On 11/17/2010 09:46 PM, François Cami wrote:
> On Wed, Nov 17, 2010 at 9:21 PM, Magnus Glantz<mg at>  wrote:
>> On 11/17/2010 09:09 PM, Josh Boyer wrote:
>>> On Wed, Nov 17, 2010 at 2:28 PM, Bruno Wolff III<bruno at>    wrote:
>>>> On Wed, Nov 17, 2010 at 08:57:20 +0100,
>>>>    Hans de Goede<hdegoede at>    wrote:
>>>>> For those who do not know it yet, recent Fedora glibc updates include
>>>>> an optimized memcpy (which gets used on some processors) which breaks the
>>>>> 64 bit adobe flash plugin.
>>>> I saw memcpy / memmove issues affecting squashfs-tools shortly before the
>>>> F14 alpha. So we had some what of a heads up about the issue over three
>>>> months ago. It is unfortunate that we didn't catch the flash issue during
>>>> prerelease testing of F14. If this really is an important critera for
>>>> releases, maybe we should be having QA testing that flash works.
>>> I will be very, very, disappointed if that gets added as a criteria
>>> for a Fedora release.  It would be no different than making sure the
>>> nvidia driver works, and we certainly shouldn't be doing that either.
>> I can relate to that. I'm all for pure open source, but..
>> I really can't see why it would be a bad thing Fedora would do QA on a
>> proprietary software that is very important for a majority of the Fedora
>> users.
>> If we'd have an open source flash player that almost everyone could run
>> as a substitute, then it would be a different situation. I would say
>> that is the case regarding Nvidia.
> IIRC broken proprietary drivers never stopped us from shipping, but I
> could be wrong.
> Furthermore, no proprietary software vendor supports Fedora timely and
> fixes for issues like this one take months (from their own estimate).
> So by making sure proprietary software works, we could break the
> "First" Foundation.
> I would also argue we would break the "Freedom" Foundation, because
> proprietary software may limit what Fedora can do.

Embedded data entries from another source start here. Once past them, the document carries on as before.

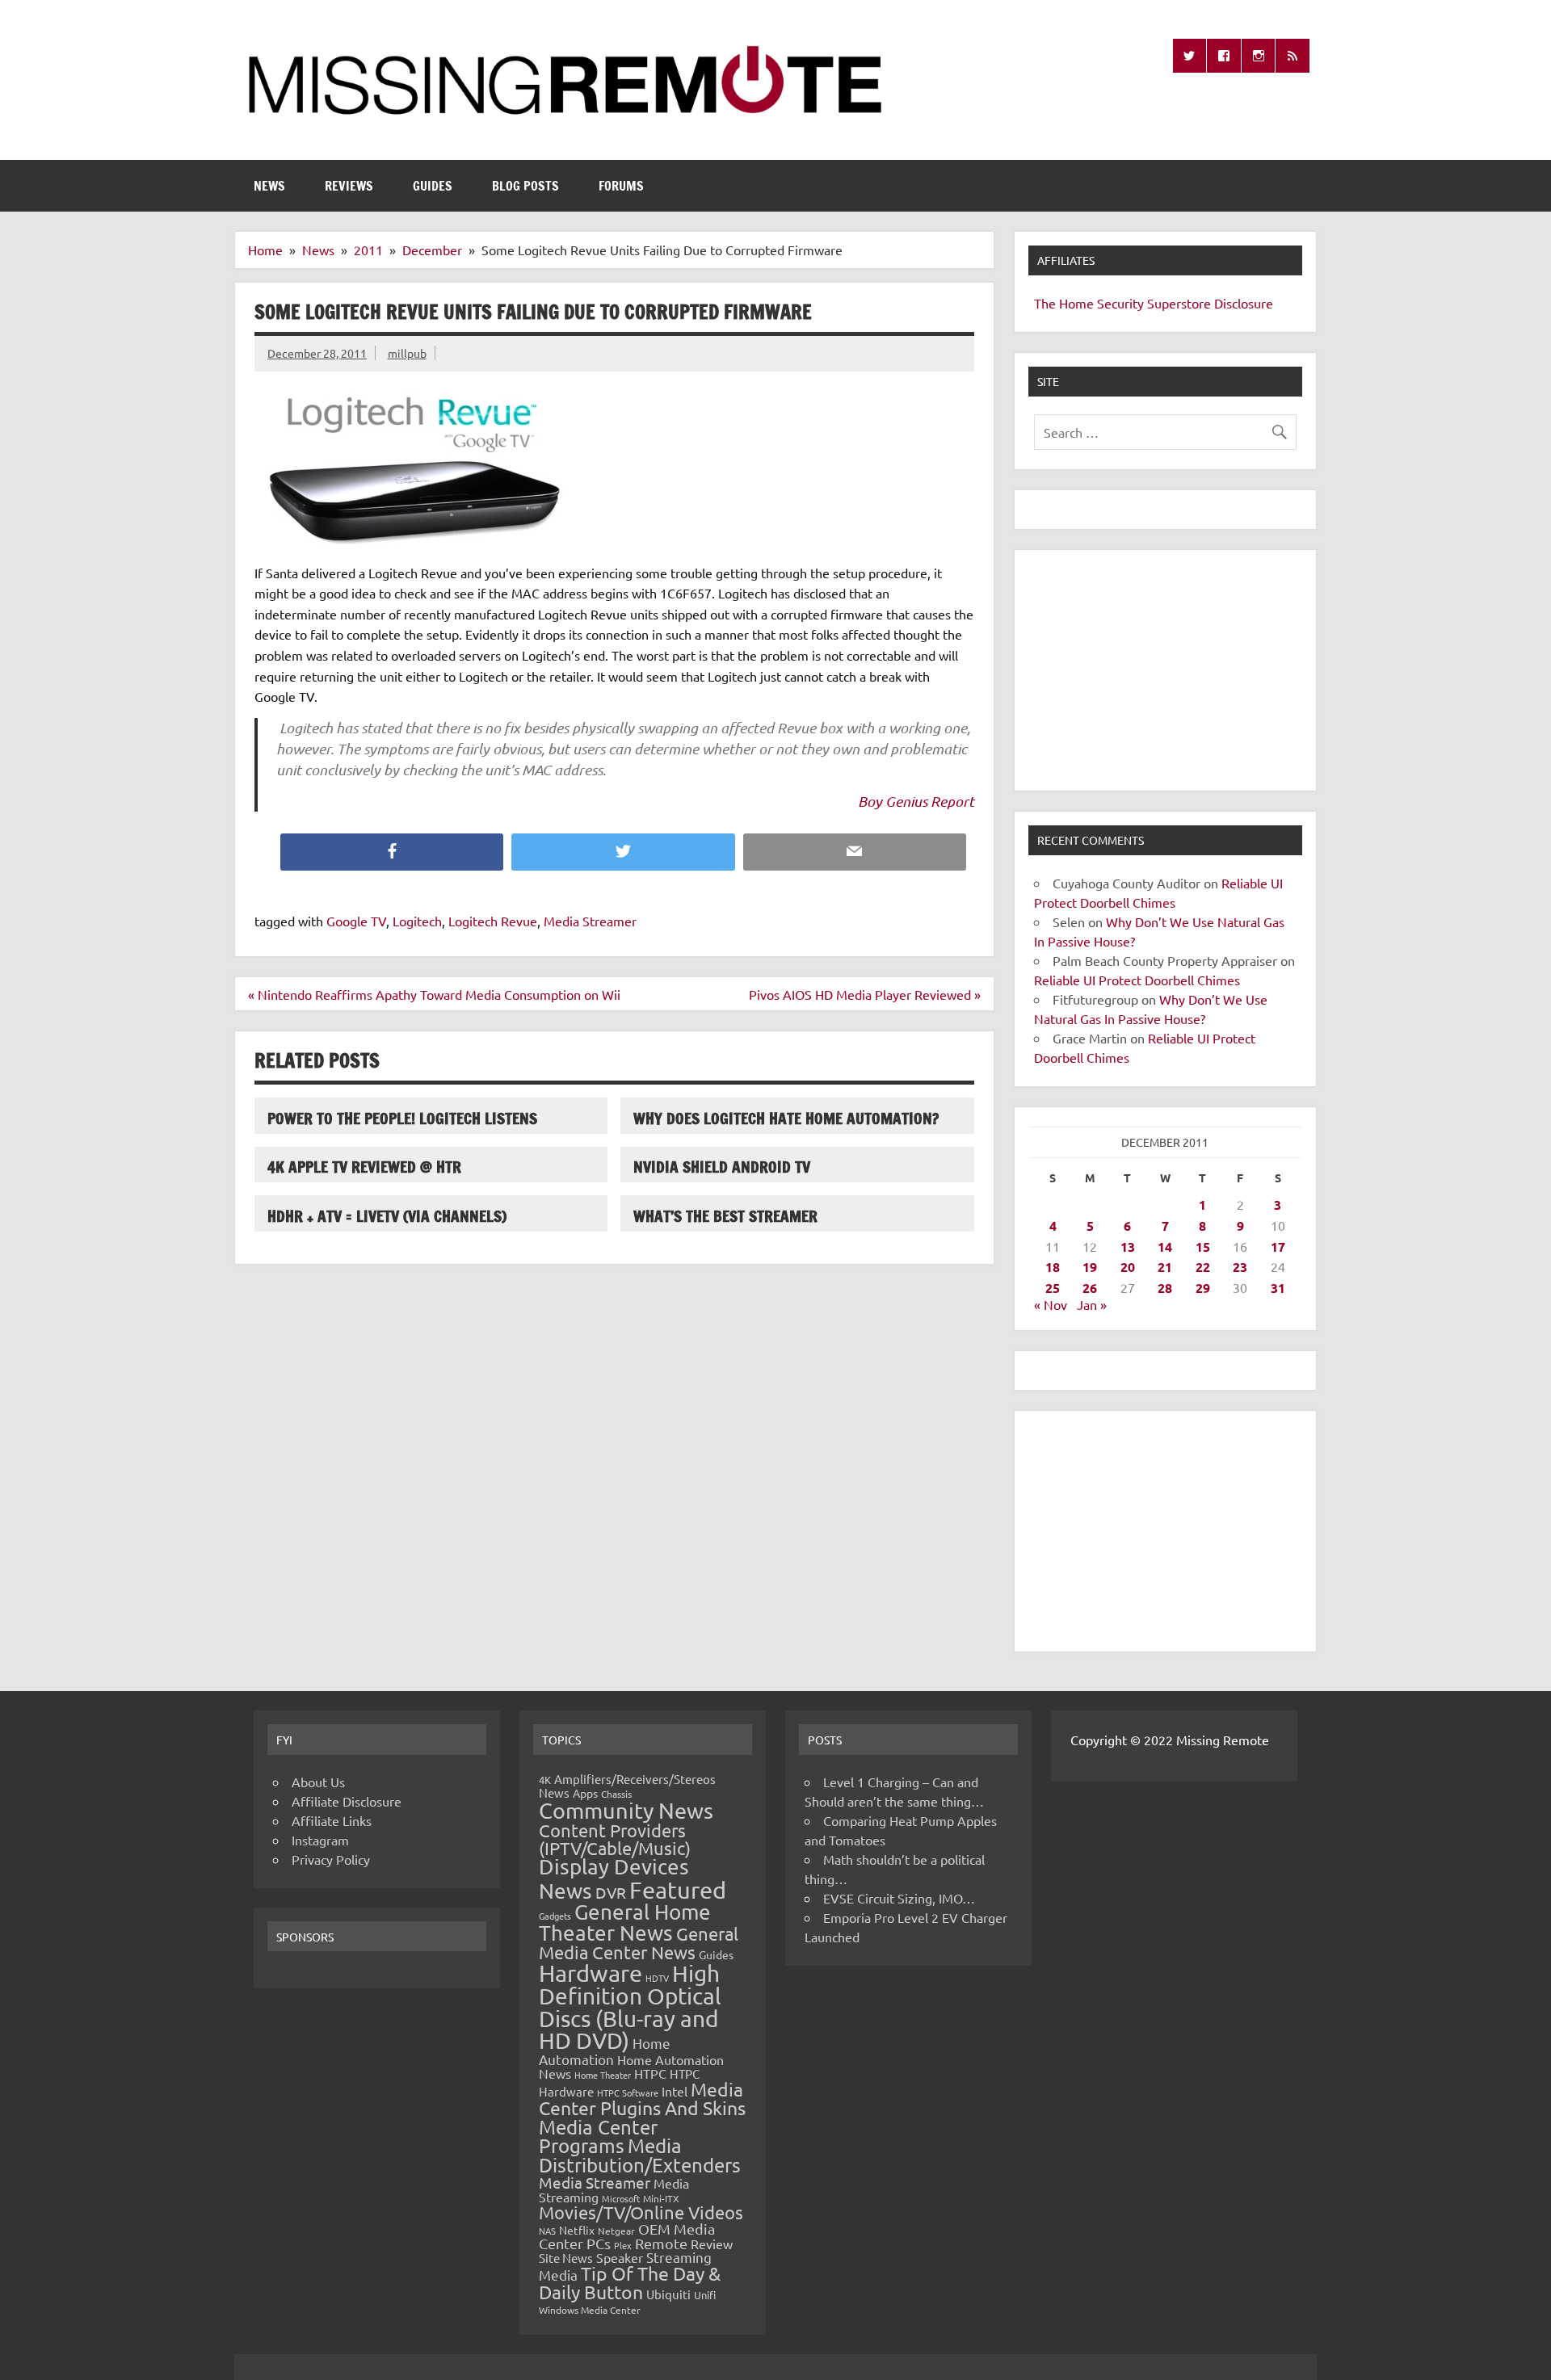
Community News (626, 1810)
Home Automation (604, 2050)
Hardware (590, 1973)
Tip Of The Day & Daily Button (630, 2282)
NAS (547, 2230)
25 (1052, 1287)
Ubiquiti (668, 2294)
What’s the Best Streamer (725, 1216)
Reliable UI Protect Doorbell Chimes (1137, 980)
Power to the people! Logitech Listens (402, 1118)
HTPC (650, 2073)
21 (1165, 1266)
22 (1203, 1266)
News (269, 186)
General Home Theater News (625, 1922)
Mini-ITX (661, 2198)
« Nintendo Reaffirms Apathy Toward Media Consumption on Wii (434, 994)
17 (1278, 1246)
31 (1278, 1287)
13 (1127, 1246)
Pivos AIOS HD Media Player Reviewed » (865, 994)
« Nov (1050, 1304)
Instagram (320, 1840)
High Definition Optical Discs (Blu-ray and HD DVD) (630, 2007)
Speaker (619, 2257)
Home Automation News (631, 2066)
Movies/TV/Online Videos (641, 2212)
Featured (677, 1890)
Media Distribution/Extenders (640, 2155)
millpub (407, 353)
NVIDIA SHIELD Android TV (721, 1166)
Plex (623, 2245)
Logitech (417, 921)
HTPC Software (627, 2092)
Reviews (349, 186)
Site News (566, 2257)
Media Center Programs (598, 2136)
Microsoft (621, 2198)
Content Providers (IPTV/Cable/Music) (615, 1839)
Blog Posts (525, 186)
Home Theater (602, 2074)
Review (712, 2243)
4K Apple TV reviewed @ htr (364, 1166)
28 (1165, 1287)
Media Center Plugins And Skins (642, 2098)
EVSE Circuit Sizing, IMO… (899, 1898)
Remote (661, 2243)
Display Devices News (614, 1878)
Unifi (705, 2295)
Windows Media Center (590, 2309)
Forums (621, 186)
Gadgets (555, 1915)
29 (1203, 1287)
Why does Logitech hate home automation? (786, 1118)
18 (1052, 1266)
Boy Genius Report (916, 801)
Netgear (616, 2230)
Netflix (577, 2230)
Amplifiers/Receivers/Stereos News (627, 1785)
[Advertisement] (1165, 670)
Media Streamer (590, 921)
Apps (585, 1793)
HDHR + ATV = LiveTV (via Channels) (386, 1216)
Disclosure (1243, 303)
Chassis (616, 1793)
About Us (318, 1781)
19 (1089, 1266)
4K (545, 1779)
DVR (610, 1892)
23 (1240, 1266)
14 (1165, 1246)
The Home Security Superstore (1122, 303)
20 (1127, 1266)
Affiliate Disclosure (346, 1801)
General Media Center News (638, 1942)
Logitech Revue (492, 921)
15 (1203, 1246)
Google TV (356, 921)
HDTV (657, 1977)
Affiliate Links (332, 1820)
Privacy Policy (331, 1859)
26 (1089, 1287)
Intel (674, 2091)
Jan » (1092, 1304)
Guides (432, 186)
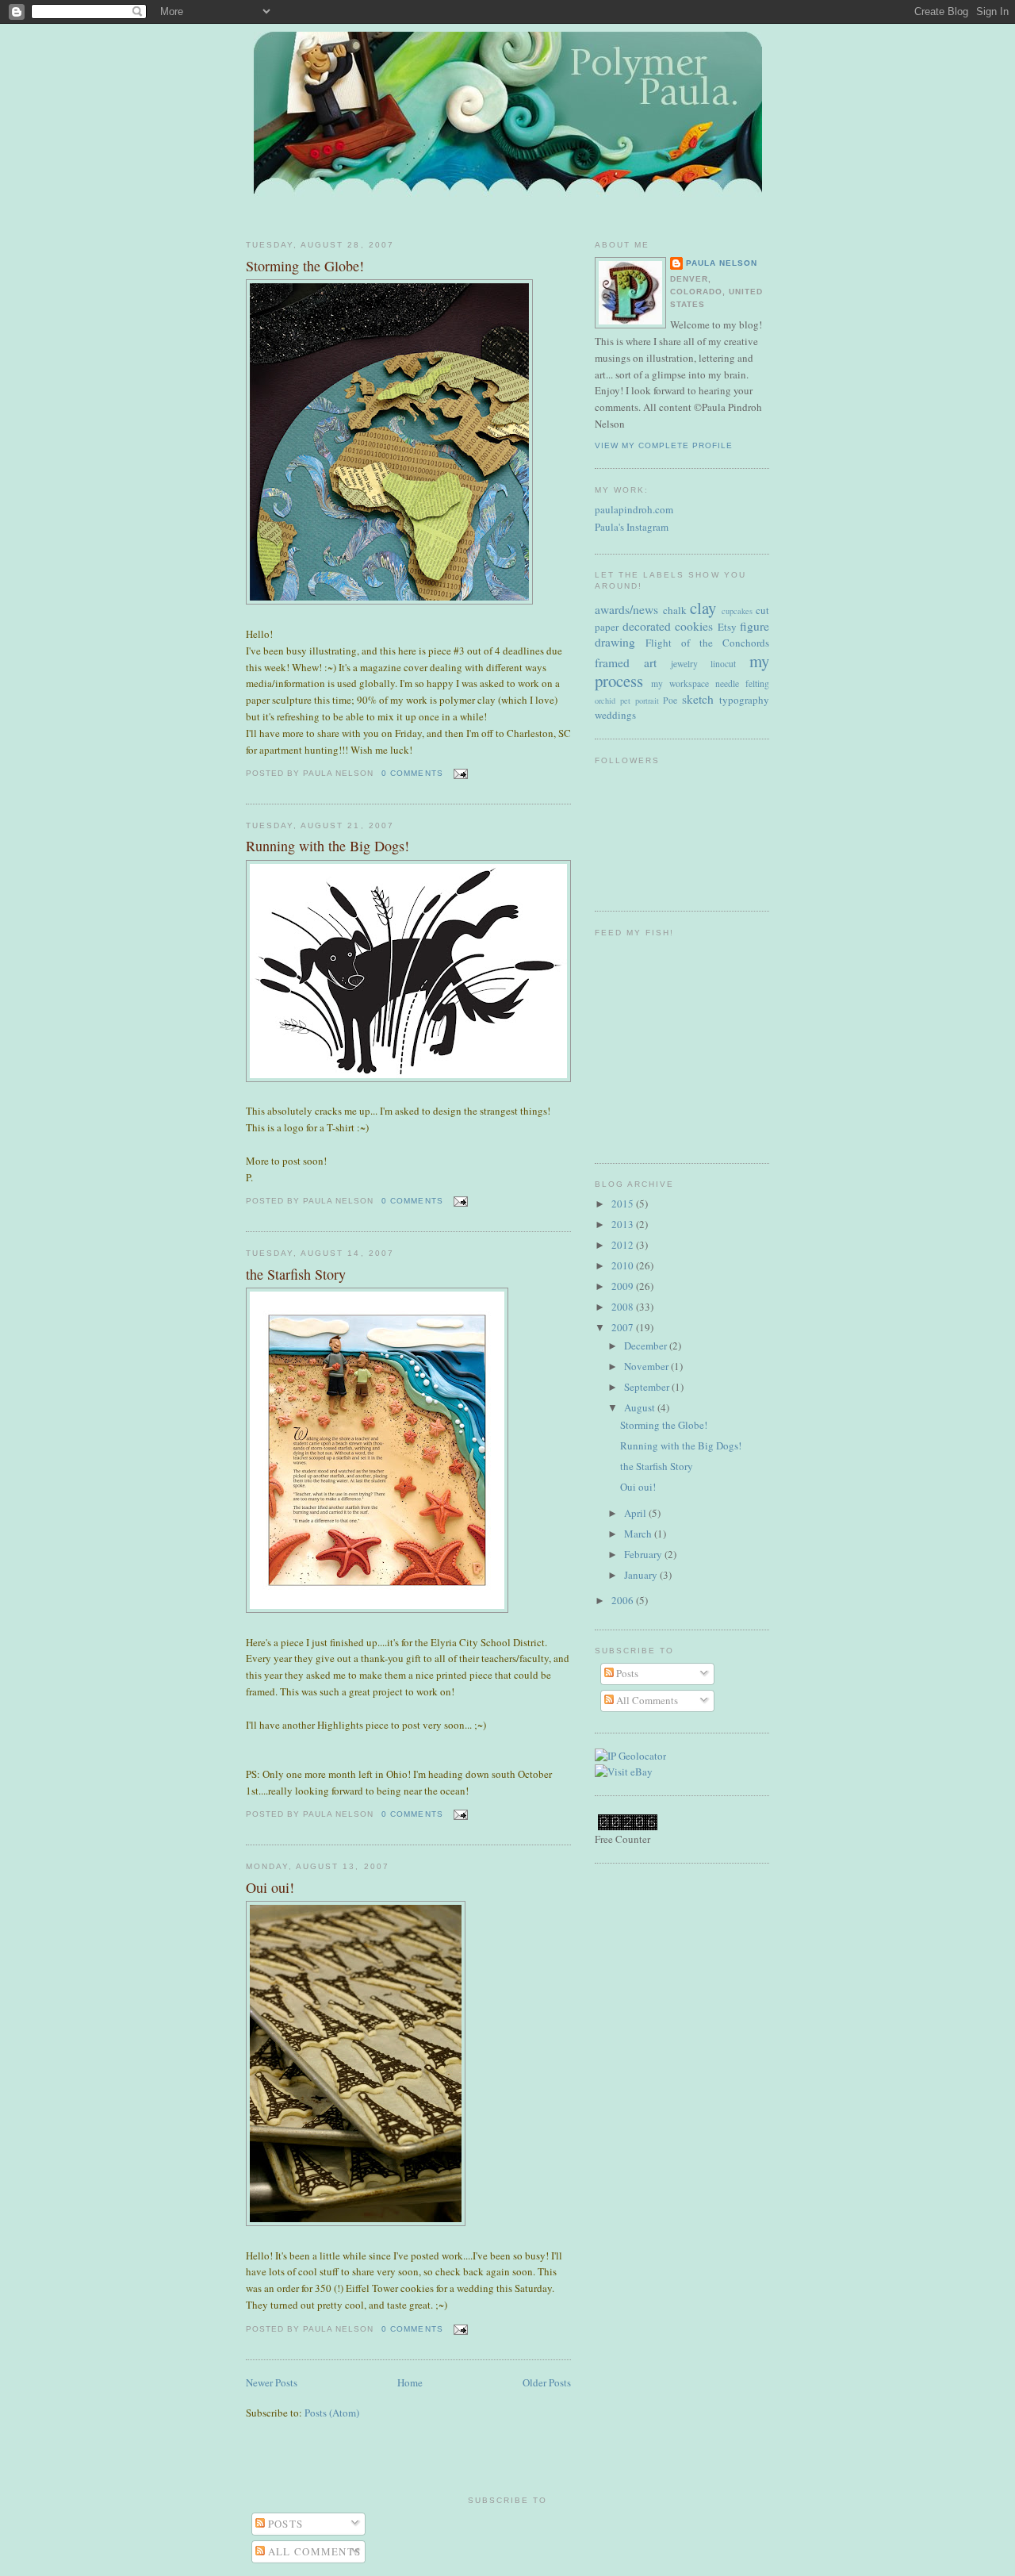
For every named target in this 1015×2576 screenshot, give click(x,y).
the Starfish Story (296, 1274)
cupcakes (737, 610)
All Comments (646, 1700)
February (644, 1554)
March (639, 1533)
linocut (723, 664)
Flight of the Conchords (707, 642)
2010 (623, 1265)
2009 (623, 1286)
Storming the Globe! (305, 265)
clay (703, 608)
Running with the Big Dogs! (327, 845)
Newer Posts (271, 2382)
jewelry (684, 664)
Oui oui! (270, 1887)
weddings (615, 715)
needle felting (742, 683)
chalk (675, 610)
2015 (623, 1203)
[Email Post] (458, 773)
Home (410, 2382)
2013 (623, 1224)
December (646, 1345)
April (636, 1513)
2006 (623, 1600)
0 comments (411, 773)
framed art (626, 662)
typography (744, 700)
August (640, 1407)
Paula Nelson (721, 263)
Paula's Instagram (631, 527)
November (647, 1366)
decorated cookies (668, 626)
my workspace (680, 683)
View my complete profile (664, 445)
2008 (623, 1307)
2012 (623, 1245)
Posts (626, 1673)
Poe (670, 700)
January (642, 1575)
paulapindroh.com (634, 509)
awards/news (626, 609)
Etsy (727, 627)
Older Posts (547, 2382)
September (648, 1387)
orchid (605, 700)
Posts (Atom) (331, 2412)
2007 (623, 1327)
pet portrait (639, 700)
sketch (698, 699)
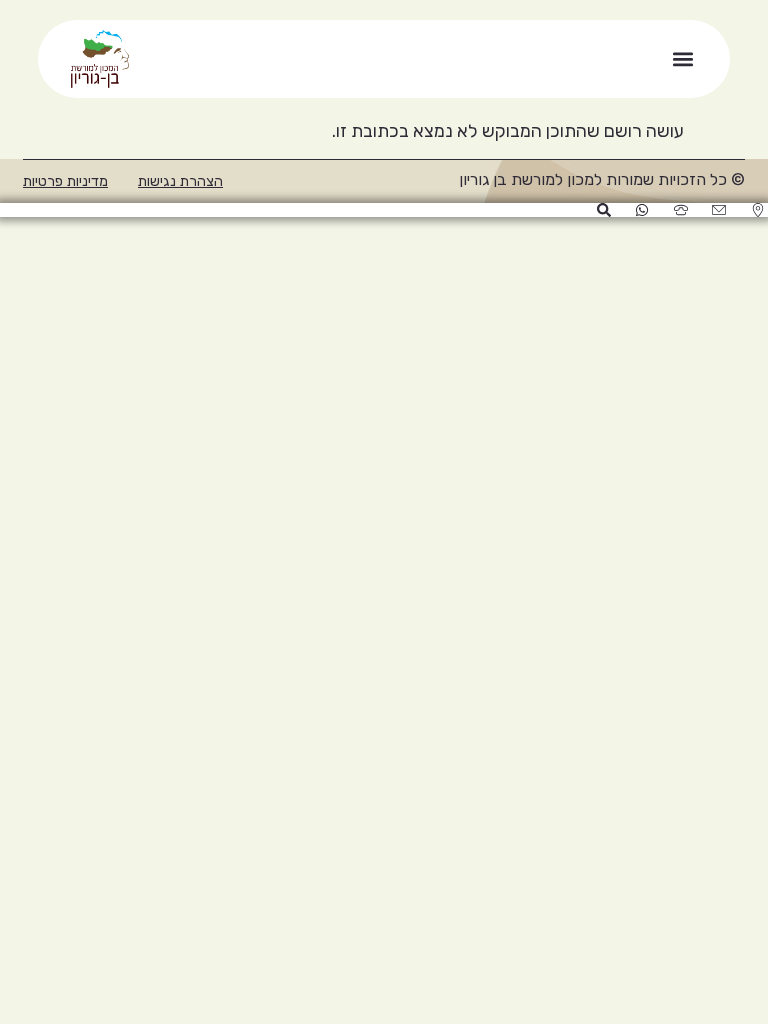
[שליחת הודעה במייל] (718, 210)
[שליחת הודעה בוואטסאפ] (641, 210)
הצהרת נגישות (180, 181)
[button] (683, 59)
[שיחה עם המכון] (680, 210)
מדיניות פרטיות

> On the other hand, proprietary software-related bugs found before the
> release would probably receive some attention (and could be forwarded
> to the vendor accordingly), so anyone is free to test whatever they
> use and file bugs.
> I am not saying that we should refrain users from testing proprietary
> software - but we should not make it part of the release criteria.
> François
I'm not saying that a broken Adobe Flash would stop Fedora from shipping.

But.. if we notice that it's broken, we can:
1) Notify Adobe about it, so they -can- provide a fix. If they do not 
know, they can't fix it.. The Adobe developers I e-mailed with did say 
that they took the issue seriously, they want it to work on Fedora, as 
I'm sure a lot people/companies would.
2) Create a work-around for the end-users (as has been done by several 
people in the BZ #638477-thread)
There's nothing bad about that is it?